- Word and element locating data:
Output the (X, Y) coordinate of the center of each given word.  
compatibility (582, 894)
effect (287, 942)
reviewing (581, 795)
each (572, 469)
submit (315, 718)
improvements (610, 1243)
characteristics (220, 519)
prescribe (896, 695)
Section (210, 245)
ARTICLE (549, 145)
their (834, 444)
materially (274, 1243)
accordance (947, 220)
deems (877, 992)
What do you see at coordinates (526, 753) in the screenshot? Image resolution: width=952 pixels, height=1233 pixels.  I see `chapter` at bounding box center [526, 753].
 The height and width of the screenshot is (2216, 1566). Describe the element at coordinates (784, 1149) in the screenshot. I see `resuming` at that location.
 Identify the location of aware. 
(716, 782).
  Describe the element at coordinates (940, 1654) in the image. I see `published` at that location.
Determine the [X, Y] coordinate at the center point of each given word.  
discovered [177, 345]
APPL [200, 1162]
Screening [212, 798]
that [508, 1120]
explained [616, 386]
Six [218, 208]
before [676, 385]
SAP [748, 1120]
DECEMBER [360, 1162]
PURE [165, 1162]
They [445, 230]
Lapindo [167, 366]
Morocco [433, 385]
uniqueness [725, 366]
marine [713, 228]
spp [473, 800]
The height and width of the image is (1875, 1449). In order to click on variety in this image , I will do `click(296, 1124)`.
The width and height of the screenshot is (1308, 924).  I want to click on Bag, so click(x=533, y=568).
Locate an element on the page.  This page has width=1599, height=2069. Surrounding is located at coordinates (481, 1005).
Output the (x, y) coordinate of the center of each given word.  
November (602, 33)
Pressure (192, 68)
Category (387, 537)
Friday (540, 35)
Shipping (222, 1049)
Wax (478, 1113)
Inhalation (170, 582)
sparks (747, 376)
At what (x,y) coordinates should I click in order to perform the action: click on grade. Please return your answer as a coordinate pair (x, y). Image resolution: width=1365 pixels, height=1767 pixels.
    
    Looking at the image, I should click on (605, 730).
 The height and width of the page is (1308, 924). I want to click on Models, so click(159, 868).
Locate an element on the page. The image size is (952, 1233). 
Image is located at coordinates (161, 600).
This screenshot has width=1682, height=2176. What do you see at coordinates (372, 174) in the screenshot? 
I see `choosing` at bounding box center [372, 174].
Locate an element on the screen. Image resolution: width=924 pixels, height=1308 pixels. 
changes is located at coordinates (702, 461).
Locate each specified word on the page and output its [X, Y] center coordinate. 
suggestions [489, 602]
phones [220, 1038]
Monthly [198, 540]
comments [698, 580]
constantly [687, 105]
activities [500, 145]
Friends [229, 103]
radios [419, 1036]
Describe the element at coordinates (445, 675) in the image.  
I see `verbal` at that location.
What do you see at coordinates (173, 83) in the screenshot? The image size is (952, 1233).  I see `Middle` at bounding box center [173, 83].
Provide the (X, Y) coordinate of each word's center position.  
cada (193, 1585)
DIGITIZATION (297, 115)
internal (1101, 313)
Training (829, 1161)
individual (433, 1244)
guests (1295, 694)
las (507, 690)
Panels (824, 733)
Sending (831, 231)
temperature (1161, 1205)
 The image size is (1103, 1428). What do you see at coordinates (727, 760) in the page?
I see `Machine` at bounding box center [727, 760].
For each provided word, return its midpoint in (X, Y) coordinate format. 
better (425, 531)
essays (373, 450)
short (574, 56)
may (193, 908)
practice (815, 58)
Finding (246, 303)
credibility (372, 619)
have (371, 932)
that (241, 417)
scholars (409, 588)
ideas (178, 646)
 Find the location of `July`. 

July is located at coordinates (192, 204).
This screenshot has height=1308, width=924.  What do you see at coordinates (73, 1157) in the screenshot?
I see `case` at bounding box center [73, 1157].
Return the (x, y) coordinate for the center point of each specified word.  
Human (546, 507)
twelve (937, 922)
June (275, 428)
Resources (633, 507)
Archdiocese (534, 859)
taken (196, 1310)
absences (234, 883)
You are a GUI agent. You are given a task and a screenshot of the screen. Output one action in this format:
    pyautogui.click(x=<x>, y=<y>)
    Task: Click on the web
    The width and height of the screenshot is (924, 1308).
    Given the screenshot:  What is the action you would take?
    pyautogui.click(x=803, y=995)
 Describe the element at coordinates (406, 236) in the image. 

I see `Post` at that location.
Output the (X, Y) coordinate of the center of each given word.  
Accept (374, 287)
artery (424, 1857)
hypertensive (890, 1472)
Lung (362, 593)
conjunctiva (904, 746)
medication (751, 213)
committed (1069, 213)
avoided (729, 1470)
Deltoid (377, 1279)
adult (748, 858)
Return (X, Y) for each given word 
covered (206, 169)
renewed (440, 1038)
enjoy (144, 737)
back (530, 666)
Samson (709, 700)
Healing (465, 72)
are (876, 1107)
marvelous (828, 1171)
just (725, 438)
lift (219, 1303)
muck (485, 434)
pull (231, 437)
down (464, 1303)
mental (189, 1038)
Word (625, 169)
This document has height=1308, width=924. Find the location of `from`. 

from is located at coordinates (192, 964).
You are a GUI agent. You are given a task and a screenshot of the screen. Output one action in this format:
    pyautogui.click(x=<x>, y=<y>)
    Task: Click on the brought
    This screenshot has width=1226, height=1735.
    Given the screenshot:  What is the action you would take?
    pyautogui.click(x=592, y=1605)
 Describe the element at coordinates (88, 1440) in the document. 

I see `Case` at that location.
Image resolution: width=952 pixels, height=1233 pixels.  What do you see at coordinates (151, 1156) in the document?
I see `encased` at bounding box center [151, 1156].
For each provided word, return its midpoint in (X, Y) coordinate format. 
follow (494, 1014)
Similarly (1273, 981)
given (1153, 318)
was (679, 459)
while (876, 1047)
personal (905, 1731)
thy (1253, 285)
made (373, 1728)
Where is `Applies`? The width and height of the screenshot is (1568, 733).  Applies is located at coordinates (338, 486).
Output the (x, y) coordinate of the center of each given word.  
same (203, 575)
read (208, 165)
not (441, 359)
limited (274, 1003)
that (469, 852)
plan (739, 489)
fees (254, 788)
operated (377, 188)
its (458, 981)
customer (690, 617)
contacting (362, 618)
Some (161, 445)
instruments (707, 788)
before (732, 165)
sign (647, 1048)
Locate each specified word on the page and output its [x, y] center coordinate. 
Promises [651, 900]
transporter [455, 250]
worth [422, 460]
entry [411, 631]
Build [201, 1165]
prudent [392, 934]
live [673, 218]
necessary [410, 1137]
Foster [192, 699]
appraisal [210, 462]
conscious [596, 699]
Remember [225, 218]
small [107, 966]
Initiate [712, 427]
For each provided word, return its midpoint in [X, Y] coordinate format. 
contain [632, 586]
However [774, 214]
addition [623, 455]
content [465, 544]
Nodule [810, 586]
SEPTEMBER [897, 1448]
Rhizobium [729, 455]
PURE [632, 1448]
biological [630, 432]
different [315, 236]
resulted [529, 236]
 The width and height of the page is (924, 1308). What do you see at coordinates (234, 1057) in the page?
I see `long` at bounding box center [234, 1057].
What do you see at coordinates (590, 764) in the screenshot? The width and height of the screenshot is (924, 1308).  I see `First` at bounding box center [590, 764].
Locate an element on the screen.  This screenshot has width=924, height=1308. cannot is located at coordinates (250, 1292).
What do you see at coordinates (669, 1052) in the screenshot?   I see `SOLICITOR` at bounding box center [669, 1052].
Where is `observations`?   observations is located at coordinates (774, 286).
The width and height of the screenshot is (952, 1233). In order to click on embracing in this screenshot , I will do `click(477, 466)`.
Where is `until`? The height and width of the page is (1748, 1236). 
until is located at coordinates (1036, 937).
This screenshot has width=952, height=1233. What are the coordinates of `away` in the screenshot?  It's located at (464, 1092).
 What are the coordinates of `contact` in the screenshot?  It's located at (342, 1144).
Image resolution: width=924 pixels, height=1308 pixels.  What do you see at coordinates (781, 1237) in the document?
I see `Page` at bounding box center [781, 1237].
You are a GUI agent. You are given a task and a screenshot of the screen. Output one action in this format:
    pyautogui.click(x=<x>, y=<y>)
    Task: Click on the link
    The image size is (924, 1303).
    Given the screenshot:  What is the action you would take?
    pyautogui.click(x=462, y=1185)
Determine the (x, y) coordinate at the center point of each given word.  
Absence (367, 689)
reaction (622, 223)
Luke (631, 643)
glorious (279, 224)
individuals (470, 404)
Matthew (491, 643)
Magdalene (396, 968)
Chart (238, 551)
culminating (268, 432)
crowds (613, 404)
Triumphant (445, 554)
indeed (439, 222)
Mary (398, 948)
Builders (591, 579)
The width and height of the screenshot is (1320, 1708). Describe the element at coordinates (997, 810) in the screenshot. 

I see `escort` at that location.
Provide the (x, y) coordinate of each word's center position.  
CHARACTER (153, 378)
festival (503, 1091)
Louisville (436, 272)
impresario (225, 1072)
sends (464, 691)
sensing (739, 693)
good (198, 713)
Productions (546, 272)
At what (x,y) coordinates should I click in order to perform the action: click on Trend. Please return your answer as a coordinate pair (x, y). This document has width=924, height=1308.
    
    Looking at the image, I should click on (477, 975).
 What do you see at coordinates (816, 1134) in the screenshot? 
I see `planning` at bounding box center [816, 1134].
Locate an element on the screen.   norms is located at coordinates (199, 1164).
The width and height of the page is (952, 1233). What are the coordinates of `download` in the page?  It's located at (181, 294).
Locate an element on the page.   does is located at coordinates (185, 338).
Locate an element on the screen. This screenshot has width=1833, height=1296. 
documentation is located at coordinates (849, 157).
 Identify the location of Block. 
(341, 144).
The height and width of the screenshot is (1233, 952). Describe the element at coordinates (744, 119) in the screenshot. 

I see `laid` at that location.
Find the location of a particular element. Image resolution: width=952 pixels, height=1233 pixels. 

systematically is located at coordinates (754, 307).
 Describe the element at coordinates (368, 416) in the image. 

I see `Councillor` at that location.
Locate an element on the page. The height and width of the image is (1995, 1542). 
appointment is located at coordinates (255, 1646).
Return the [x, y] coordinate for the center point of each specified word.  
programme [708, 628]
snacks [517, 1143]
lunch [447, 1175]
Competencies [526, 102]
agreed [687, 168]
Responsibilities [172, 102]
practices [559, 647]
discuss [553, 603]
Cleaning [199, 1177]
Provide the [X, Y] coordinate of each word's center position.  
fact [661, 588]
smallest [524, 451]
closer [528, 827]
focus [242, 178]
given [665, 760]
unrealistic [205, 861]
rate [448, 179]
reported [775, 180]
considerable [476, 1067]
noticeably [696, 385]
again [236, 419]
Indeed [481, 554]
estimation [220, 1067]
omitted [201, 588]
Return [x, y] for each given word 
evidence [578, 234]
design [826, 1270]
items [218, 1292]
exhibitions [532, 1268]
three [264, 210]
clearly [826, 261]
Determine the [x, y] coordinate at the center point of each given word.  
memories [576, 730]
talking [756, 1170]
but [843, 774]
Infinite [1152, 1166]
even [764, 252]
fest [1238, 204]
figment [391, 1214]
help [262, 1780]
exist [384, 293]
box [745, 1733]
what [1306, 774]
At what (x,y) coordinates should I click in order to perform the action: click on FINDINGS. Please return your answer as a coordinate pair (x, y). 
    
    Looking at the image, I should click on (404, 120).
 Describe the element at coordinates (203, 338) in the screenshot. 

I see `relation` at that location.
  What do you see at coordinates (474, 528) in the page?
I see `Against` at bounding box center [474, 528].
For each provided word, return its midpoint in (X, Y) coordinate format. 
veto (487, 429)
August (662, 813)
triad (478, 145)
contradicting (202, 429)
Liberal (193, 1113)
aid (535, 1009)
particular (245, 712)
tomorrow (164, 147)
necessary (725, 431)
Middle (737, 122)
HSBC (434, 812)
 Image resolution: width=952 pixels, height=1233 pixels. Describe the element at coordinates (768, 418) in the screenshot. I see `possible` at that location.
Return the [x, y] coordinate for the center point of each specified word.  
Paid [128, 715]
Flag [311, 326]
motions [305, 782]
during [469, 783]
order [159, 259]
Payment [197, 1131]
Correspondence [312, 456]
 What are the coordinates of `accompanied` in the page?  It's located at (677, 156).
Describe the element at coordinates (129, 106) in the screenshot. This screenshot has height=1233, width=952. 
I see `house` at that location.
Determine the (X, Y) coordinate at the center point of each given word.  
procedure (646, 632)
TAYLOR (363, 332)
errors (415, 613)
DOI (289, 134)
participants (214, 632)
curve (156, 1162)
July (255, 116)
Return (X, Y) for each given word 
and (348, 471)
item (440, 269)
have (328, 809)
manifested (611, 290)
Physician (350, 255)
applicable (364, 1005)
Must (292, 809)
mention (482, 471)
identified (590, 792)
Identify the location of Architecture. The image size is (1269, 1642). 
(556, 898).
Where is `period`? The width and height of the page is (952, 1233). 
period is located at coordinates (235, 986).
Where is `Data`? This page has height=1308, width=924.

- THE REQUEST: Please swap "Identify the location of" for "Find the position of" in the stretch from the line containing "Must (292, 809)" through the end of the items, keeping everything else unchanged. Return only those lines.

- RESULT:
Must (292, 809)
mention (482, 471)
identified (590, 792)
Find the position of Architecture. The image size is (1269, 1642). 
(556, 898).
Where is `period`? The width and height of the page is (952, 1233). 
period is located at coordinates (235, 986).
Where is `Data`? This page has height=1308, width=924.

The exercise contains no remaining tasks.